IOWA CITY — When the pandemic hit in 2020, psychotherapist Natalie Benway-Correll started working with a lot of overwhelmed people — clients who were exhausted and scared in ways more widespread than before.
After 14 years of practice, she was overwhelmed alongside virtually everyone else. So she started to look for an outlet for herself — one that could build her up her own emotional capacity in her responsibility to hold space for clients.
After growing up with horses, she decided to reconnect to her childhood. In her pursuit of finding peace, she attended a new type of training in California: an equine-based learning model.
Now, using what she’s learned and how she’s been able to apply it to her own life, others in the area can take advantage of equine therapy for mental health, and other services focused on holistic wellness, through her new organization, The Well Lived Life.
“I was hearing people talk about how important self-care was, but I also wanted to move toward the collective practice and create spaces for people to really get in touch with what restoration looks like,” said Benway-Correll, of Iowa City.
What: The Well Lived Life and Beyond Barriers presents Lessons from the Herd, an equine guided course with licensed psychotherapist Natalie Benway-Correll. The retreat, designed for women, helps participants connect to an expanded sense of self and reclamation of personal power, to support a grounded sense of self and renewed trust in one’s intuition.
When: 5 to 7 p.m. Sundays: Oct. 8, 15 and 29.

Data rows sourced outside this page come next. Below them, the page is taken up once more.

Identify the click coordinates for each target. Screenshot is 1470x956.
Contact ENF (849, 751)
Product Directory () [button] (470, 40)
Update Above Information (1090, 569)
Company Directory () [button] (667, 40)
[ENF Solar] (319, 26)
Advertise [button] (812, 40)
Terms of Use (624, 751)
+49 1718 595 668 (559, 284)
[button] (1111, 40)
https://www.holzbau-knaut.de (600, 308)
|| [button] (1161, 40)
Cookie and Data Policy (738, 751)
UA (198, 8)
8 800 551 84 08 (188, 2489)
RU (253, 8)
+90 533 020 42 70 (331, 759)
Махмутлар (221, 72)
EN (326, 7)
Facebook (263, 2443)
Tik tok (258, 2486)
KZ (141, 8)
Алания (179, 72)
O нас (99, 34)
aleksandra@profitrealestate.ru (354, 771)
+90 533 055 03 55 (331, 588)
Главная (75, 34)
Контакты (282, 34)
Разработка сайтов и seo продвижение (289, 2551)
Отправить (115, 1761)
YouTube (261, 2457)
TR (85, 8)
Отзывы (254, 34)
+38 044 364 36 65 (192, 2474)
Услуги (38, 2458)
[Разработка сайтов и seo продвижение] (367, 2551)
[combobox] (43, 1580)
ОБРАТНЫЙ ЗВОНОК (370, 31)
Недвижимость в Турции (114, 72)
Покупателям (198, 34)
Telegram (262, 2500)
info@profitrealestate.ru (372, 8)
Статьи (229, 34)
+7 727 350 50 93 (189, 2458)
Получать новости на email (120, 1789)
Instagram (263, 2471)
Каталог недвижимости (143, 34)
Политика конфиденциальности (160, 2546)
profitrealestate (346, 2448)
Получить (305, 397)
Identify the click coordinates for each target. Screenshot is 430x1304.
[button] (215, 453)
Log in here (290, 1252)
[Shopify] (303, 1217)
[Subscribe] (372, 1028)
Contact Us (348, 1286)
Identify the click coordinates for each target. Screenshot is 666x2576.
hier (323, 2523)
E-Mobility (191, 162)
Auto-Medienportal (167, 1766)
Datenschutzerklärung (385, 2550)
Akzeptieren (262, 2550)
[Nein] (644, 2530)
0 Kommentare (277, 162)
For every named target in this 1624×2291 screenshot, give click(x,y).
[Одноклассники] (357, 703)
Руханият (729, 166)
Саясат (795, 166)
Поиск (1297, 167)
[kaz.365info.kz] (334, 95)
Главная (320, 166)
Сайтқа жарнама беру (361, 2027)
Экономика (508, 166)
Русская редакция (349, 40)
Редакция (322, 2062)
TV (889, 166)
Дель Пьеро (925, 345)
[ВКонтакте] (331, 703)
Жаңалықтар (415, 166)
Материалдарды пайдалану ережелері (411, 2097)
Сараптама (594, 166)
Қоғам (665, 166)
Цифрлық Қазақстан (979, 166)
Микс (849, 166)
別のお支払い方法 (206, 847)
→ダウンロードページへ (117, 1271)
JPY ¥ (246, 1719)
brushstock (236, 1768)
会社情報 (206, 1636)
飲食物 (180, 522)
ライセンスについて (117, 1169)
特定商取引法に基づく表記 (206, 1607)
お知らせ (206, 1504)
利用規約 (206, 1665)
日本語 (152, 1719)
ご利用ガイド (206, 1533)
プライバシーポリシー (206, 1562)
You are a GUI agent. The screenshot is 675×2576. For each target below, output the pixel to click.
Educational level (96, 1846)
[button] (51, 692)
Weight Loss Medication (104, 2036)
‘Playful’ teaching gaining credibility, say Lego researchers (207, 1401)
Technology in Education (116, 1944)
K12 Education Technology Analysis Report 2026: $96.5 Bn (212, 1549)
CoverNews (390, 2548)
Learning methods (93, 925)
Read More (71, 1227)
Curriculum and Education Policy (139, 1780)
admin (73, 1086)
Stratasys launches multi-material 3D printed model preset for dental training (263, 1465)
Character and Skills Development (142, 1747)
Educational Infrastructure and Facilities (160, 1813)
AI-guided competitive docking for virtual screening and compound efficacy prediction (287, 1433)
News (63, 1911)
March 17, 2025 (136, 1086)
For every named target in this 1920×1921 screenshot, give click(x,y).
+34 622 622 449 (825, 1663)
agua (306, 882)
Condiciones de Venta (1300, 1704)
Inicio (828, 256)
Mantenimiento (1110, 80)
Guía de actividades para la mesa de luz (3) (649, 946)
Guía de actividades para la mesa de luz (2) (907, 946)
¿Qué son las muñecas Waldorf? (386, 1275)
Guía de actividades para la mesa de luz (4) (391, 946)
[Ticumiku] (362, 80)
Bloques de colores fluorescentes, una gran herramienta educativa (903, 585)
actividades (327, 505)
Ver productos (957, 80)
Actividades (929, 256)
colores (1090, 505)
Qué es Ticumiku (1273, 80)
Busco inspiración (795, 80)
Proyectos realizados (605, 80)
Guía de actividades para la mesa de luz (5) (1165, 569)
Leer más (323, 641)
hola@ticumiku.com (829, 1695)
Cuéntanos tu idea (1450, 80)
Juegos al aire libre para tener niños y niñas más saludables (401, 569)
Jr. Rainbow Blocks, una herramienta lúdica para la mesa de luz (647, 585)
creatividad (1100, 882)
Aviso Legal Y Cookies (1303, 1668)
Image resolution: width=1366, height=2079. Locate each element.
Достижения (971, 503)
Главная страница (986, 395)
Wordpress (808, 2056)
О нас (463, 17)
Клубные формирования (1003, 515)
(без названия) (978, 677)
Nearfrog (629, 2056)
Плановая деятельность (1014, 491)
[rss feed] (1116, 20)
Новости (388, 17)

Where: Wyndtree Farm, 1662 Amana Rd., Swisher
Details: Cost is $350 for all three workshops. Open to women 18 and over. No horse experience is necessary, and no horse riding will take place.
Sessions are designed to develop skills to support nervous system balancing, emotional regulation, embodied presence and reclaiming self authenticity.
Registration: Limited to eight participants; welllivedlife.org/new-page
How it works
The equine model is the first of its kind offered in Iowa City for mental health. Through programming called somatic exercises, no horse experience is necessary to take advantage of the mental health benefits with the techniques.
No riding happens. Instead, all interactions take place from the ground. Those who might have a fear of horses can especially benefit from the structure, too.
“The idea is we have a lot we can learn about right relationships and moving beyond the limitations of the mind, from the horses,” Benway-Correll said. “They’re present in the moment. Because they’re prey animals, they have 360-degree awareness of their environment at all times.”
By getting quiet and looking to the cycles of nature as a teacher, clients can learn how to restore themselves parallel to the order of nature. In the wild, horses show there can be a place for everyone — and that everyone in the herd shares a responsibility to each other.
After a grounding exercise done in a circle, participants move into the field where they can stand and sit with horses. There, participants learn how to set clear boundaries with animals many times their size.
For this course, which is focused on empowering women in particular, the herd’s lead mare can be a particularly poignant example. The therapist leading the course says it’s helped her and other women find their own personal power by stepping outside the limitations imposed by their own minds and exploring the embodied feeling of claiming space.
“It’s really powerful when you’re clearly able to claim your space and your right to space, which is something that a lot of us — women in particular — have a hard time doing,” Benway-Correll said. “When you have a herd of 1,500-pound animals respect that, it’s really powerful.”
Like one feeling the exercise is meant to create, she said horses are embodied creatures that use all of their senses to keep themselves safe.
“Humans, we often live most of our lives from the neck up,” Benway-Correll explained. “The exercises are essentially emulating herd dynamics, in turn teaching you what interdependent relationships look like.”
Why it matters
While elevated concerns about a new virus have faded over the three years since the pandemic started, the aftermath impacting mental health is as strong as ever. Therapists like Benway-Correll believe the effects will linger for years to come.
The name of this new retreat and wellness-oriented arm of her work was prompted by those combing through the existential questions posed by COVID-19.
Models like the new equine one are meant to create spaces for clients to discover the components of what it means to live their lives to the fullest. Her programming recognizes four primary pillars to explore: ease, pleasure, creativity and empowerment.
Working with horses is one way to allow the mind’s dust to settle to see more clearly how to achieve those ideals. Now, she said some of those who have experienced turbulence in recent years are starting to explore a new stage after the stages of grief: making meaning in their lives.
“It’s not just at the retreat that you experience the meaning-making and the learning,” she said. “You take it into your life.”